Representation Alignment for Generation:
Training Diffusion Transformers Is Easier Than You Think

Sihyun Yu¹ · Sangkyung Kwak¹ · Huiwon Jang¹ · Jongheon Jeong²
Jonathan Huang³ · Jinwoo Shin^1* · Saining Xie^4*
¹ KAIST ²Korea University ³Scaled Foundations ⁴New York University
^*Equal Advising

[project page] [arXiv]

Summary: We propose REPresentation Alignment (REPA), a method that aligns noisy input states in diffusion models with representations from pretrained visual encoders. This significantly improves training efficiency and generation quality. REPA speeds up SiT training by 17.5x and achieves state-of-the-art FID=1.42.

1. Environment setup

conda create -n repa python=3.9 -y
conda activate repa
pip install -r requirements.txt

2. Dataset

Dataset download

Currently, we provide experiments for ImageNet. You can place the data that you want and can specifiy it via --data-dir arguments in training scripts.
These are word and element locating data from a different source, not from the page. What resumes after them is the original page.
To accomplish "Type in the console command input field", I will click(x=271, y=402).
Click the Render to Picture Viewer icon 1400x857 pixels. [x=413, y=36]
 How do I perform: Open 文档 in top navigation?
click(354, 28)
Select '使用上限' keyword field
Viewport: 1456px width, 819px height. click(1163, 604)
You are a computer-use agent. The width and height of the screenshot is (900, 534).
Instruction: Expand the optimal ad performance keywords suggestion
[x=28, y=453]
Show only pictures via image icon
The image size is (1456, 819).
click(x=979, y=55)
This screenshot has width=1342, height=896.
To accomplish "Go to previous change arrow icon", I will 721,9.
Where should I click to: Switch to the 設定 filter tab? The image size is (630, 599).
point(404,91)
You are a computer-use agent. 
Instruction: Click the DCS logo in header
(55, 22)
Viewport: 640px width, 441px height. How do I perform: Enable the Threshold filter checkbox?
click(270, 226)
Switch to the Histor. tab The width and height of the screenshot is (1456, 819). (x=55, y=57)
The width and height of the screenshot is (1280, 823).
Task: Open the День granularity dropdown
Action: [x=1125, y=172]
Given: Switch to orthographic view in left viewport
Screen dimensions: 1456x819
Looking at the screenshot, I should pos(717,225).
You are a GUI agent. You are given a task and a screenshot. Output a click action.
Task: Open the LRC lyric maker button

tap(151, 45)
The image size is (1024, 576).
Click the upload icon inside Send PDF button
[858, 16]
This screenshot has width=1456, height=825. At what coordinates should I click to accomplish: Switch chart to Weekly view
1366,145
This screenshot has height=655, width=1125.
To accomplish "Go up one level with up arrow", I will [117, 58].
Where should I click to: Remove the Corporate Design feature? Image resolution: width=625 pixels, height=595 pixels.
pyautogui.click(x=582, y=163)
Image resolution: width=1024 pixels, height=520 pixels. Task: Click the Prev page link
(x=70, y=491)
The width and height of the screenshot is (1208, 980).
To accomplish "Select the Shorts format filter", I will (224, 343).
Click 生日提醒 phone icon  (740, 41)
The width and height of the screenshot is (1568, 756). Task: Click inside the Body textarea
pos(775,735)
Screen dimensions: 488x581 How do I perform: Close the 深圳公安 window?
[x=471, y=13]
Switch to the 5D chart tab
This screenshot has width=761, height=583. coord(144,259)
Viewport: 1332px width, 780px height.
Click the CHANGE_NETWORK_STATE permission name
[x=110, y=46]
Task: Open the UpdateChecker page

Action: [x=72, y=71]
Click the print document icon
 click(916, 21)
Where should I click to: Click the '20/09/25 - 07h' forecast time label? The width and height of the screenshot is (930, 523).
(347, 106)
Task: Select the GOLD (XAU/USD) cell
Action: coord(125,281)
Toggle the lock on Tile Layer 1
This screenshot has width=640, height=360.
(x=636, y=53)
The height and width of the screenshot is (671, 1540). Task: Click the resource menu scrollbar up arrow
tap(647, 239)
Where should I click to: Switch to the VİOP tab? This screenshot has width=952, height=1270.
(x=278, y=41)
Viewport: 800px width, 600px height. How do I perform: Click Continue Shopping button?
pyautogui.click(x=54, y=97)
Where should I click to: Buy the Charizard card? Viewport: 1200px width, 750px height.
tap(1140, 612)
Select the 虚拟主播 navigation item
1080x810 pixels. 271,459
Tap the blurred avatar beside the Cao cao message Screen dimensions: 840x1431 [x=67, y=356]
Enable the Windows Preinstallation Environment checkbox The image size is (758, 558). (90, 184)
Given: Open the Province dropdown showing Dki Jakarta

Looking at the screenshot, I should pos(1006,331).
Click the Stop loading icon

Please refer to our preprocessing guide.

3. Training

accelerate launch train.py \
  --report-to="wandb" \
  --allow-tf32 \
  --mixed-precision="fp16" \
  --seed=0 \
  --path-type="linear" \
  --prediction="v" \
  --weighting="uniform" \
  --model="SiT-XL/2" \
  --enc-type="dinov2-vit-b" \
  --proj-coeff=0.5 \
  --encoder-depth=8 \
  --output-dir="exps" \
  --exp-name="linear-dinov2-b-enc8" \
  --data-dir=[YOUR_DATA_PATH]

Then this script will automatically create the folder in exps to save logs and checkpoints. You can adjust the following options:

--models: [SiT-B/2, SiT-L/2, SiT-XL/2]
--enc-type: [dinov2-vit-b, dinov2-vit-l, dinov2-vit-g, dinov1-vit-b, mocov3-vit-b, , mocov3-vit-l, clip-vit-L, jepa-vit-h, mae-vit-l]
--proj-coeff: Any values larger than 0
--encoder-depth: Any values between 1 to the depth of the model
--output-dir: Any directory that you want to save checkpoints and logs
--exp-name: Any string name (the folder will be created under output-dir)

For DINOv2 models, it will be automatically downloaded from torch.hub. For CLIP models, it will be also automatically downloaded from the CLIP repository. For other pretrained visual encoders, please download the model weights from the below links and place into the following directories with these names:

dinov1: Download the ViT-B/16 model from the DINO repository and place it as ./ckpts/dinov1_vitb.pth
mocov3: Download the ViT-B/16 or ViT-L/16 model from the RCG repository and place them as ./ckpts/mocov3_vitb.pth or ./ckpts/mocov3_vitl.pth
jepa: Download the ViT-H/14 model (ImageNet-1K) from the I-JEPA repository and place it as ./ckpts/ijepa_vith.pth
mae: Download the ViT-L model from MAE repository and place it as ./ckpts/mae_vitl.pth

[12/17/2024]: We also support training on 512x512 resolution (ImageNet) and a text-to-image generation on MS-COCO.

For ImageNet 512x512, please use the following script:

accelerate launch train.py \
  --report-to="wandb" \
  --allow-tf32 \
  --mixed-precision="fp16" \
  --seed=0 \
  --path-type="linear" \
  --prediction="v" \
  --weighting="uniform" \
  --model="SiT-XL/2" \
  --enc-type="dinov2-vit-b" \
  --proj-coeff=0.5 \
  --encoder-depth=8 \
  --output-dir="exps" \
  --exp-name="linear-dinov2-b-enc8-in512" \
  --resolution=512 \
  --data-dir=[YOUR_DATA_PATH]

You also need a new data preprocessing that resizes each image to 512x512 resolution and encodes each image as 64x64 resolution latent vectors (using stable-diffusion VAE). This script is also provided in our preprocessing guide.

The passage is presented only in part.